Government

Recycling sites risk closure if misuse continues, Powys warns

Powys County Council have condemned “antisocial acts” and “selfish behaviour” leading to the contamination of tonnes of recyclable material, warning if misuse of community recycling sites continues they risk closure.An image of recycling centre Wales

Releasing a comment yesterday (17 June) on its website, the Welsh council stated there is ‘no excuse’ for general waste such as food or dog poo to be put into community recycling sites.

The council calls on members of the public to report incidences of contamination. Currently, CCTV is in operation across the sites, with Powys stating that those ‘guilty of deliberately dumping rubbish in the recycling banks can expect to receive a fixed penalty notice’.

"We are horrified at the types of rubbish we are finding in some of our community recycling sites," said Cllr Heulwen Hulme, Cabinet Member for Waste and Recycling. "This type of contamination means that all the material within the banks is rejected by the recycling processors and ends up having to be sent to landfill.

"This selfish behaviour of a few irresponsible people is a huge waste of everyone else's time and effort and results in recyclable material needlessly going to waste. If the community recycling banks continue to be misused in this way, they may have to be removed."

Cllr Michael Williams, the County Councillor for Machynlleth, added: "The contamination at the Machynlleth community recycling site has been particularly bad recently. Not only have we found all sorts of non-recyclable rubbish in with the recycling, but a few residents are insisting on using our card bank to get rid of dog poo!

"During a global pandemic, when resources are stretched and everyone is doing their utmost to stay safe and stop the spread of the coronavirus, anti-social acts of this kind pose a significant health risk to our staff and other site users and is totally unacceptable – there is no excuse for it. Please use your sites responsibly."

Contamination in recycling streams means that many tonnes often have to be disposed of with residual waste, costing councils money and holding back recycling rates. With this in mind, other Welsh councils have taken measures to reduce contamination in their recycling collections.

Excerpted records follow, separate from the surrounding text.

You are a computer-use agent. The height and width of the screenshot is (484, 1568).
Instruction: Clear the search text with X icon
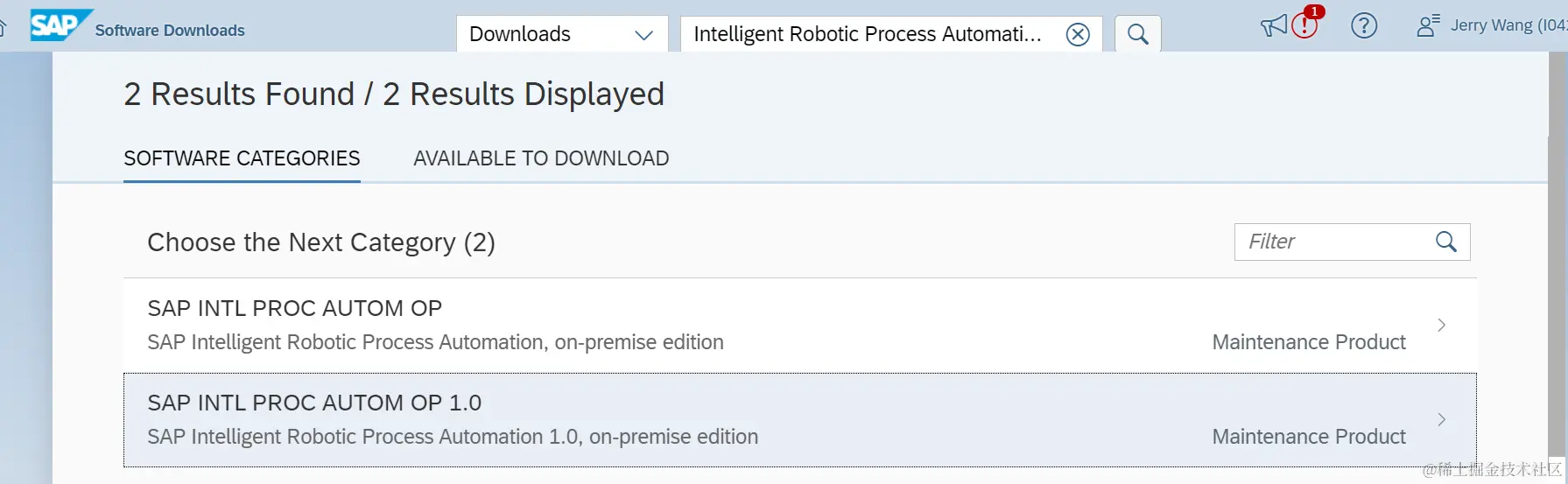[1078, 34]
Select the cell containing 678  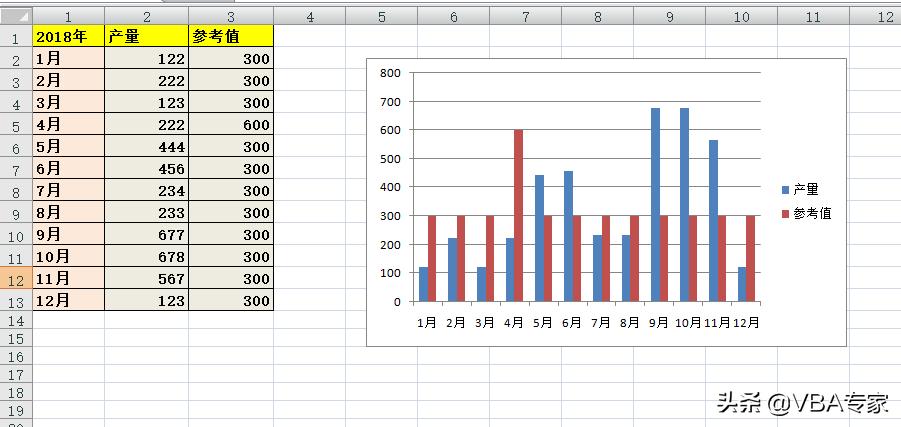[x=146, y=257]
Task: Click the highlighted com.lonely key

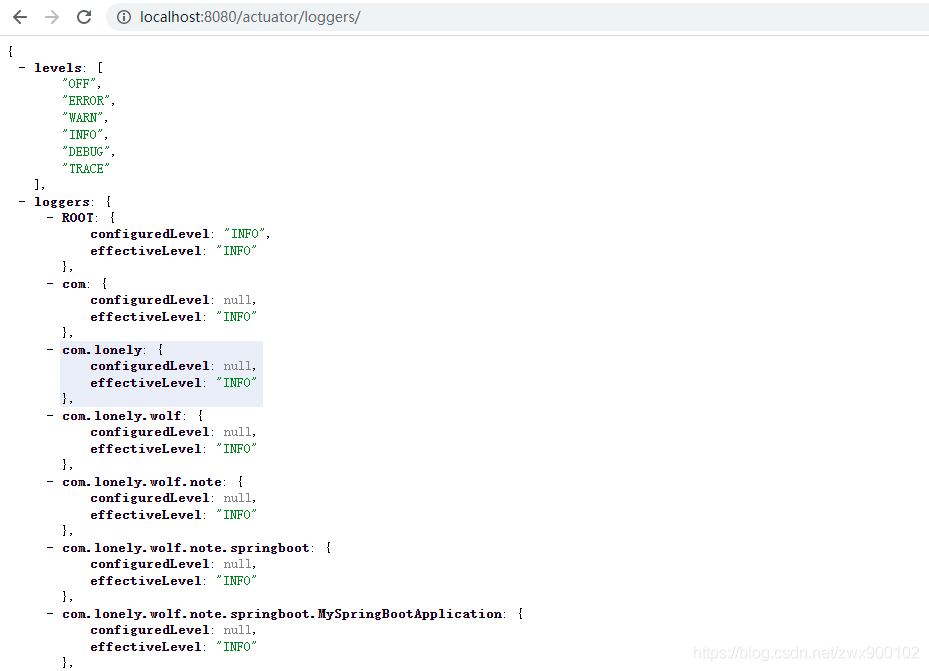Action: [102, 350]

After reports that 20 per cent of waste placed in green bags for recycling contained incorrect materials in Cardiff, the council began a new campaign in March. Titled ‘See Pink, Stop and Think’, it sees pink stickers placed on recycling and garden waste bags incorrectly presented as part of a five-step process that could lead to a £100 fixed penalty notice (FPN) or court proceedings for persistent offenders.

Similarly, in an effort to bolster recycling rates, Swansea Council launched its ‘Keep it Out’ campaign in February last year – a ban on recyclables in black bin bags and fines for those not recycling correctly.